Dopo la cimice asiatica lo scarabeo giapponese

Non c'è solo la cimice asiatica a minacciare l'agricoltura. Contrastare l'invasione dello scarabeo giapponese Popillia japonica: al momento minaccia agricoltura, paesaggi urbani e biodiversità di alcune aree dell'Italia del Nord, in particolare al confine tra Piemonte e Lombardia in prossimità della Valle del Ticino, e della Svizzera meridionale, ma che potrebbe facilmente estendersi a tutta l'Europa. E' l'obiettivo di 'Integrated pest management (Ipm) Popillia', progetto che coinvolge 13 istituzioni di sei Paesi europei: ognuna affronterà una o più linee di ricerca, il finanziamento complessivo è di 5,5 milioni di euro.

Nel team figura anche l'Università di Siena: con il laboratorio Evolutionary and systematic zoology, diretto da Antonio Carapelli, ha ricevuto un finanziamento di 405 mila euro nell'ambito del programma europeo Horizon 2020 per la ricerca e l'innovazione e si occuperà in particolare del sequenziamento del genoma del coleottero. "L'obiettivo principale del progetto - spiega Carapelli - è salvaguardare la salute delle piante di interesse commerciale, e non solo, minacciate dall'invasione di questo coleottero fitopatogeno introdotto per caso in Italia nel 2014 e che può diffondersi attraverso gli scambi commerciali e la circolazione delle persone". E' una specie "che infesta e distrugge tappeti erbosi, piante selvatiche, da frutto e ornamentali e la cui diffusione si sta ampliando in tutto il mondo".

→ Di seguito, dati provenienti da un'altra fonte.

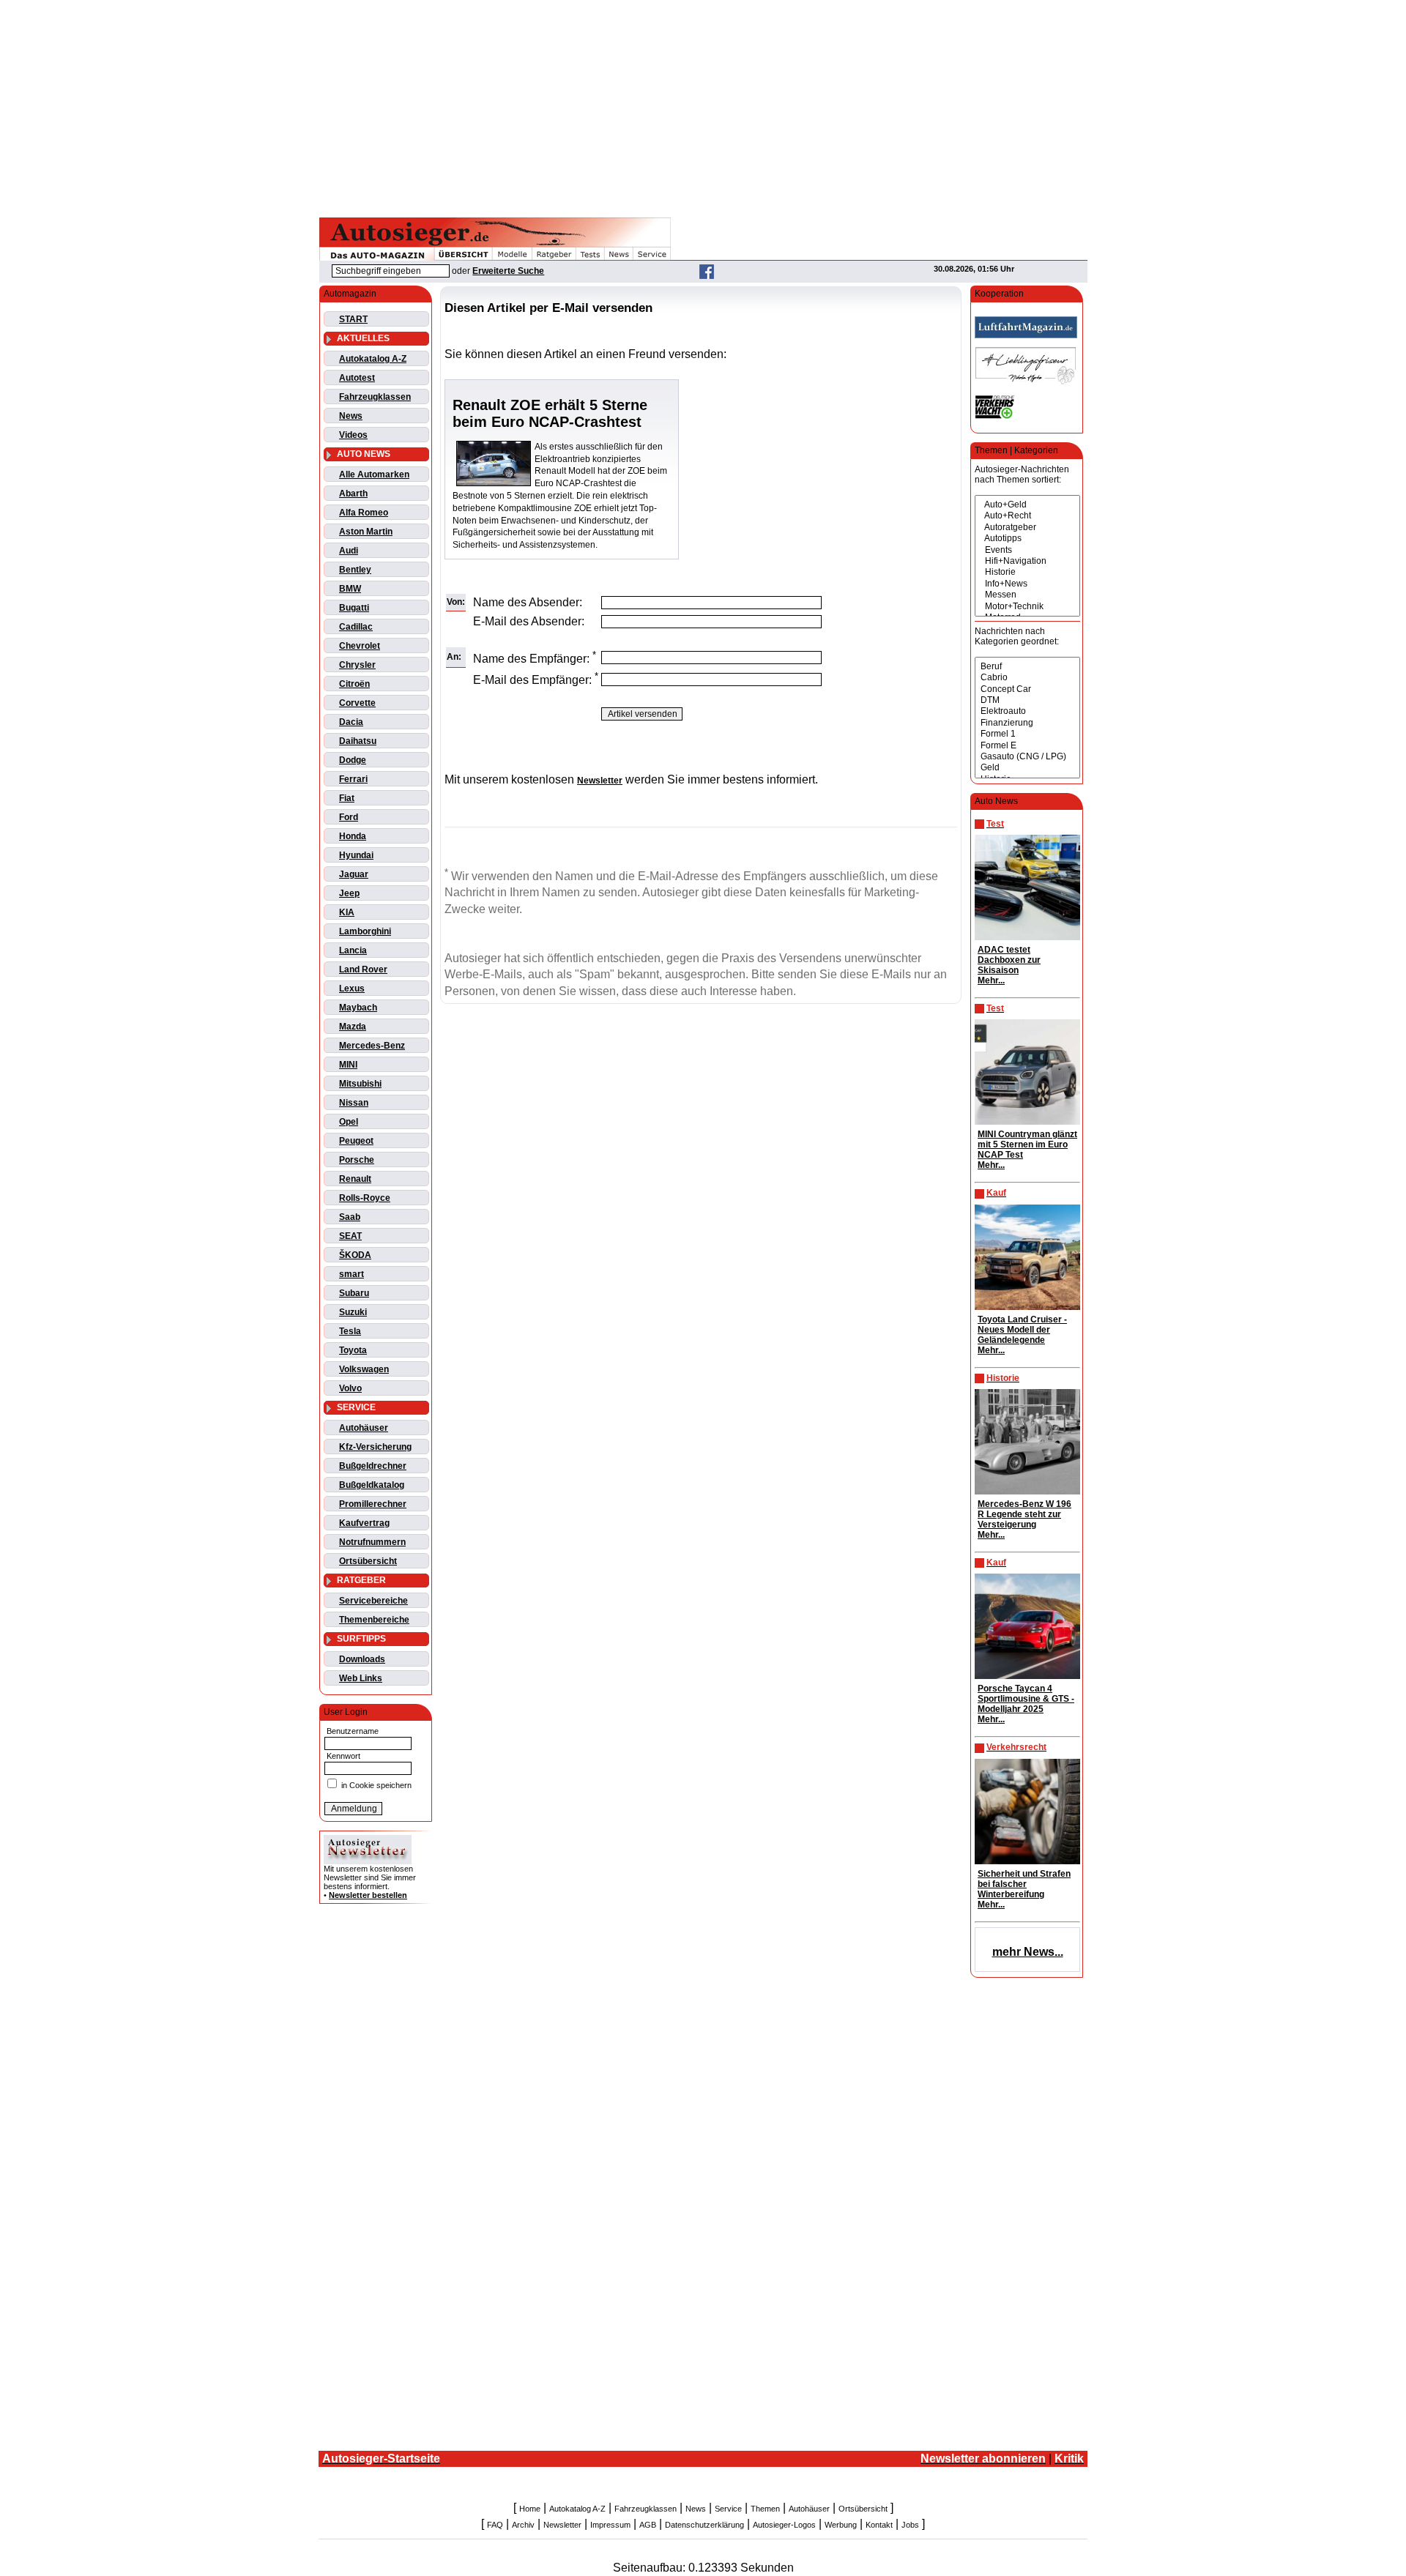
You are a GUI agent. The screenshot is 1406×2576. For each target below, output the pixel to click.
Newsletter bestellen (368, 1895)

Con Ipm Popillia saranno sviluppate azioni per conoscere il ciclo vitale, le modalità di dispersione e le strategie di controllo dell'insetto: l'Ateneo senese si occuperà appunto del sequenziamento del genoma, di ricostruire la storia evolutiva della specie e in particolare delle rotte percorse dall'insetto dal Giappone fino a Italia e Svizzera passando dagli Usa. Spiega sempre Carapelli: "La conoscenza del genoma dell'insetto permetterà di studiare a livello molecolare i meccanismi messi in atto per adattarsi" a nuovi ambienti e "per resistere ai trattamenti impiegati" mentre la ricostruzione delle rotte di colonizzazione consentirà di "individuare la scala geografica ottimale per realizzare interventi di controllo e limitare al minimo la possibilità di ulteriori invasioni".